**Extracted records:**
== == ==
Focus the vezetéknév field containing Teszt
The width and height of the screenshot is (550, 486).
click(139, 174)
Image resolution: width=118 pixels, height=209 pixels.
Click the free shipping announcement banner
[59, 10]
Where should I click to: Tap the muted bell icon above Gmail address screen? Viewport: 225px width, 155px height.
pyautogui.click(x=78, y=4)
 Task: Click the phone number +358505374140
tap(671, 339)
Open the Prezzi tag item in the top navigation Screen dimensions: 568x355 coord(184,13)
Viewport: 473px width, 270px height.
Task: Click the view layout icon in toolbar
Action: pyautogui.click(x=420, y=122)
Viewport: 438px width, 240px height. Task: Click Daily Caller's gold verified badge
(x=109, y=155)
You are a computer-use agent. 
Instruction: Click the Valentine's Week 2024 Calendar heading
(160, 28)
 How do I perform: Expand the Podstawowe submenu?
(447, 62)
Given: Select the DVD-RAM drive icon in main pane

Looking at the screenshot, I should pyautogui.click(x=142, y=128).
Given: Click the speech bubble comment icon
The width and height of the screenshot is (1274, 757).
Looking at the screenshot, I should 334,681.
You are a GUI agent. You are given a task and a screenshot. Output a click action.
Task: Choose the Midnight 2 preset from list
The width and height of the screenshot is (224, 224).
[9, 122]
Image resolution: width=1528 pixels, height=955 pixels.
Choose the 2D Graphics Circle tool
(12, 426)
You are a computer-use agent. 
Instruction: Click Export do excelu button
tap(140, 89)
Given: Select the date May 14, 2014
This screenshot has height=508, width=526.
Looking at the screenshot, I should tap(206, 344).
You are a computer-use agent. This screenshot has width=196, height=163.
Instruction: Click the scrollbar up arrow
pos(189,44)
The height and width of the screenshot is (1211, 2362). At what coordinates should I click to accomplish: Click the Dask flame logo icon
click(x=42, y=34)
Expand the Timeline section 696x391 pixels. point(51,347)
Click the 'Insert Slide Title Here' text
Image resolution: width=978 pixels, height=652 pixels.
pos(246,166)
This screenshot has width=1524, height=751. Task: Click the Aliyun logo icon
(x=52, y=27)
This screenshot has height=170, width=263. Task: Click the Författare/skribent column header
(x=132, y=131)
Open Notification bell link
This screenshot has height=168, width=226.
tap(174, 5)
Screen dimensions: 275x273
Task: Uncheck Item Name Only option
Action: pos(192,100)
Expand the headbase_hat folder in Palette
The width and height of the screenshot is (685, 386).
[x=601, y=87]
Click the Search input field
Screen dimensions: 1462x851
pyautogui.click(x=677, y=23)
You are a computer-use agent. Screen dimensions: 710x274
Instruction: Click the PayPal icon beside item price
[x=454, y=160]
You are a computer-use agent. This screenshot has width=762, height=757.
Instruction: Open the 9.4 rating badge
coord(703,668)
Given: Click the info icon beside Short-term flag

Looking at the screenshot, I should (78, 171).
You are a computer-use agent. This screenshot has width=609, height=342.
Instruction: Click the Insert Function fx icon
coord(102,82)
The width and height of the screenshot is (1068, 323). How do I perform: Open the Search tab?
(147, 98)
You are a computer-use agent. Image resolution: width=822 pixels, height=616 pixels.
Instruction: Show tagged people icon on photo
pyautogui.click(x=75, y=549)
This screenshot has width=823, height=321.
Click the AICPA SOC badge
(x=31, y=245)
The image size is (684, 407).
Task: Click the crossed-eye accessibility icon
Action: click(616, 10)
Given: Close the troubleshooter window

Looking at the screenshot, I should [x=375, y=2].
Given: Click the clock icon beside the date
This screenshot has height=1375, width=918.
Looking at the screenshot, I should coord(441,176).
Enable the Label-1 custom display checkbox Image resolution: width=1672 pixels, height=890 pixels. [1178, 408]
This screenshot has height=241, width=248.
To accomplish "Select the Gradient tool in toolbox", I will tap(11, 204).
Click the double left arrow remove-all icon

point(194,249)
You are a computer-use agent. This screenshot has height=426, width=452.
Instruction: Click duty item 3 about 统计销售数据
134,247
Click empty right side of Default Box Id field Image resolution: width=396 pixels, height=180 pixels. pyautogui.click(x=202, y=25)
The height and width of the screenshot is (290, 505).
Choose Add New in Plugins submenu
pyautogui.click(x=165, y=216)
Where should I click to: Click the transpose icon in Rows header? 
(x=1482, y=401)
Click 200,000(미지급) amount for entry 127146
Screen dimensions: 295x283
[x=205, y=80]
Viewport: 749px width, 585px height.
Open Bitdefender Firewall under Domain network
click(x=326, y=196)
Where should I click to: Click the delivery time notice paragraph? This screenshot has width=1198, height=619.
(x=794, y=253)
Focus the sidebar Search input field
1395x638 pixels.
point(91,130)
== == ==
The answer is the full set of records, printed exactly as given.

Focus the vezetéknév field containing Teszt
The width and height of the screenshot is (550, 486).
click(139, 174)
Image resolution: width=118 pixels, height=209 pixels.
Click the free shipping announcement banner
[59, 10]
Where should I click to: Tap the muted bell icon above Gmail address screen? Viewport: 225px width, 155px height.
pyautogui.click(x=78, y=4)
 Task: Click the phone number +358505374140
tap(671, 339)
Open the Prezzi tag item in the top navigation Screen dimensions: 568x355 coord(184,13)
Viewport: 473px width, 270px height.
Task: Click the view layout icon in toolbar
Action: pyautogui.click(x=420, y=122)
Viewport: 438px width, 240px height. Task: Click Daily Caller's gold verified badge
(x=109, y=155)
You are a computer-use agent. 
Instruction: Click the Valentine's Week 2024 Calendar heading
(160, 28)
 How do I perform: Expand the Podstawowe submenu?
(447, 62)
Given: Select the DVD-RAM drive icon in main pane

Looking at the screenshot, I should pyautogui.click(x=142, y=128).
Given: Click the speech bubble comment icon
The width and height of the screenshot is (1274, 757).
Looking at the screenshot, I should 334,681.
You are a GUI agent. You are given a task and a screenshot. Output a click action.
Task: Choose the Midnight 2 preset from list
The width and height of the screenshot is (224, 224).
[9, 122]
Image resolution: width=1528 pixels, height=955 pixels.
Choose the 2D Graphics Circle tool
(12, 426)
You are a computer-use agent. 
Instruction: Click Export do excelu button
tap(140, 89)
Given: Select the date May 14, 2014
This screenshot has height=508, width=526.
Looking at the screenshot, I should tap(206, 344).
You are a computer-use agent. This screenshot has width=196, height=163.
Instruction: Click the scrollbar up arrow
pos(189,44)
The height and width of the screenshot is (1211, 2362). At what coordinates should I click to accomplish: Click the Dask flame logo icon
click(x=42, y=34)
Expand the Timeline section 696x391 pixels. point(51,347)
Click the 'Insert Slide Title Here' text
Image resolution: width=978 pixels, height=652 pixels.
pos(246,166)
This screenshot has width=1524, height=751. Task: Click the Aliyun logo icon
(x=52, y=27)
This screenshot has height=170, width=263. Task: Click the Författare/skribent column header
(x=132, y=131)
Open Notification bell link
This screenshot has height=168, width=226.
tap(174, 5)
Screen dimensions: 275x273
Task: Uncheck Item Name Only option
Action: pos(192,100)
Expand the headbase_hat folder in Palette
The width and height of the screenshot is (685, 386).
[x=601, y=87]
Click the Search input field
Screen dimensions: 1462x851
pyautogui.click(x=677, y=23)
You are a computer-use agent. Screen dimensions: 710x274
Instruction: Click the PayPal icon beside item price
[x=454, y=160]
You are a computer-use agent. This screenshot has width=762, height=757.
Instruction: Open the 9.4 rating badge
coord(703,668)
Given: Click the info icon beside Short-term flag

Looking at the screenshot, I should (78, 171).
You are a computer-use agent. This screenshot has width=609, height=342.
Instruction: Click the Insert Function fx icon
coord(102,82)
The width and height of the screenshot is (1068, 323). How do I perform: Open the Search tab?
(147, 98)
You are a computer-use agent. Image resolution: width=822 pixels, height=616 pixels.
Instruction: Show tagged people icon on photo
pyautogui.click(x=75, y=549)
This screenshot has width=823, height=321.
Click the AICPA SOC badge
(x=31, y=245)
The image size is (684, 407).
Task: Click the crossed-eye accessibility icon
Action: click(616, 10)
Given: Close the troubleshooter window

Looking at the screenshot, I should [x=375, y=2].
Given: Click the clock icon beside the date
This screenshot has height=1375, width=918.
Looking at the screenshot, I should coord(441,176).
Enable the Label-1 custom display checkbox Image resolution: width=1672 pixels, height=890 pixels. [1178, 408]
This screenshot has height=241, width=248.
To accomplish "Select the Gradient tool in toolbox", I will tap(11, 204).
Click the double left arrow remove-all icon

point(194,249)
You are a computer-use agent. This screenshot has height=426, width=452.
Instruction: Click duty item 3 about 统计销售数据
134,247
Click empty right side of Default Box Id field Image resolution: width=396 pixels, height=180 pixels. pyautogui.click(x=202, y=25)
The height and width of the screenshot is (290, 505).
Choose Add New in Plugins submenu
pyautogui.click(x=165, y=216)
Where should I click to: Click the transpose icon in Rows header? 
(x=1482, y=401)
Click 200,000(미지급) amount for entry 127146
Screen dimensions: 295x283
[x=205, y=80]
Viewport: 749px width, 585px height.
Open Bitdefender Firewall under Domain network
click(x=326, y=196)
Where should I click to: Click the delivery time notice paragraph? This screenshot has width=1198, height=619.
(x=794, y=253)
Focus the sidebar Search input field
1395x638 pixels.
point(91,130)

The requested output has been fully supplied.